Peripheral blood was collected from 20 LAP (10 subjects with moderate and 10 with severe disease, according to the AAP classification) [42] and 20 healthy age-matched unrelated participants. Whole genomic DNA was extracted from the separated buffy coat (Qiagen Inc., Valencia, CA). An initial screening of the genomic DNA for changes in methylation of genes involved in TLR signaling was carried out using the EpiTect Methyl II PCR Array Human Toll-Like Receptor Signaling Pathway Signature Panel from Qiagen. Based on the initial screening of genomic DNA methylation from these subjects, more refined DNA methylation analysis was carried out for seven specific genes: FADD, MAP3K7, MYD88, PPARA, IRAK1BP1, RIPK2, and IL6R. The genomic DNA was bisulfite converted, and subsequent polymerase chain reaction (PCR) amplification of the specified genes was performed (Qiagen Inc., Valencia, CA). Pyrosequencing analysis of the PCR amplified products for DNA methylation was done at the University of Florida Center for Pharmacogenomics. Table 2 shows data on gene symbols, chromosome location, amplicon length, and methylation sites for seven genes in the TLR signaling pathway.

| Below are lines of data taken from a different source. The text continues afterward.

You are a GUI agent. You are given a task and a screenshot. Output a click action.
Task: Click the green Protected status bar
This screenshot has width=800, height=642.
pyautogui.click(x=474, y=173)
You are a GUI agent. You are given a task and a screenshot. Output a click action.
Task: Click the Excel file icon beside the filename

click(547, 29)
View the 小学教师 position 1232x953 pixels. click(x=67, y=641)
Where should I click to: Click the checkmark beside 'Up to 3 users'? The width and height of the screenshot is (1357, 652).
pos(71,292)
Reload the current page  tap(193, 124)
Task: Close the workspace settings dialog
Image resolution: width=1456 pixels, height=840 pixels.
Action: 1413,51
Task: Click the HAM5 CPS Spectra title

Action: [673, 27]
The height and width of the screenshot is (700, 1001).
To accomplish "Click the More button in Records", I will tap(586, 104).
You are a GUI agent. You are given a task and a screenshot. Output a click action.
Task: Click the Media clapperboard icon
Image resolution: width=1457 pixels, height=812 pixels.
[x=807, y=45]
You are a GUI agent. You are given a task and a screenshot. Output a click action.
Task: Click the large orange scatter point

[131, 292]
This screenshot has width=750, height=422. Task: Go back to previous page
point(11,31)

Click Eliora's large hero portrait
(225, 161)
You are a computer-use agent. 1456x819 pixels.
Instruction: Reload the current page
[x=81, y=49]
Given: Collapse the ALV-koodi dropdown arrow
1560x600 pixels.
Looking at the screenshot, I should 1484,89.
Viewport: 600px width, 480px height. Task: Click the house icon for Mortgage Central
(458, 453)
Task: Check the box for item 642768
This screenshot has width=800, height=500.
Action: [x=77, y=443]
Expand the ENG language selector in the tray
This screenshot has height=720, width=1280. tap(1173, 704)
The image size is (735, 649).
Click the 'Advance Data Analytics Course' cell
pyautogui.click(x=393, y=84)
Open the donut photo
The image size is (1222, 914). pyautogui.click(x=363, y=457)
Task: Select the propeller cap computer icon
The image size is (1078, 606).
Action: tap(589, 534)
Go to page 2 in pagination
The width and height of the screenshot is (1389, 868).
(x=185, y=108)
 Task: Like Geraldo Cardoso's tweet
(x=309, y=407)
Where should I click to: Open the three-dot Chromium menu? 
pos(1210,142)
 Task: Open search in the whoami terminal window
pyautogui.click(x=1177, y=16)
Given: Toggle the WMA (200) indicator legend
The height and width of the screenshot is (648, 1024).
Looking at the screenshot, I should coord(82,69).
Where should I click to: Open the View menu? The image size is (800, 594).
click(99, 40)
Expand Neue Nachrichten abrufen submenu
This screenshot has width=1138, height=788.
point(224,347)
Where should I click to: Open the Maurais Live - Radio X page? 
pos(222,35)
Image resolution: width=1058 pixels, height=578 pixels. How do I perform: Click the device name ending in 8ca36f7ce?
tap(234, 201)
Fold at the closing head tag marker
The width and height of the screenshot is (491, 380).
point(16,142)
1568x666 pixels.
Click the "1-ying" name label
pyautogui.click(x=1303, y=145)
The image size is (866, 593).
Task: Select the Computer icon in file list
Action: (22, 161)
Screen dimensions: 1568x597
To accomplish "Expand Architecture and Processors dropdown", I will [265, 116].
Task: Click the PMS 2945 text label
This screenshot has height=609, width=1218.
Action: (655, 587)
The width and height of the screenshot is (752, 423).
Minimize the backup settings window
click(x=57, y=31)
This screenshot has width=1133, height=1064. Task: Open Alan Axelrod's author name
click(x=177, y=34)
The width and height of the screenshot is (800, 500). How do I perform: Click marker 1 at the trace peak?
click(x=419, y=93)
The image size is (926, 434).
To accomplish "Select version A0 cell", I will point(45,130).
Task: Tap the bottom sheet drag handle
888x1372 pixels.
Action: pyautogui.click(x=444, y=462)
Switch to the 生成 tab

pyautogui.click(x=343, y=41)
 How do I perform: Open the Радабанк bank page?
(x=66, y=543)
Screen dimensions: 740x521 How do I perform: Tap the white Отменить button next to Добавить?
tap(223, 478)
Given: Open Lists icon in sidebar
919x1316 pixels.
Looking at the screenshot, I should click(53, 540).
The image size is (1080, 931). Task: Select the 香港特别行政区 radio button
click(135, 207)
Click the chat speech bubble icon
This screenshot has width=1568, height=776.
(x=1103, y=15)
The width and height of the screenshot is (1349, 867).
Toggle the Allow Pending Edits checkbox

An additional 1 ml of peripheral blood was stimulated with 1 μl (100 ng/μl) of purified Escherichia coli LPS for 24 h (Qiagen Inc., Valencia, CA). Cytokine levels of LPS-stimulated blood were determined using the Luminex multiplex assay (EMD Millipore Corporation, Billerica, MA), as described previously [3].

Statistical analysis

Percent methylation means were computed for each gene per group and were compared among groups using one-way analysis of variance (ANOVA). ANOVA with Tukey’s multiple comparisons was used when data was normally distributed, and Kruskal-Wallis with Dunn’s multiple comparisons was used when data was not normally distributed. Spearman correlations were run between each gene methylation and cyto/chemokine levels. A p value less than 0.05 was considered significant. Gender differences between LAP and controls were verified by chi-square. Clinical parameter analysis between LAP and controls were performed by T test or Mann-Whitney tests and among the three groups (severe LAP, moderate LAP, and controls) by ANOVA/Kruskal-Wallis, as described above.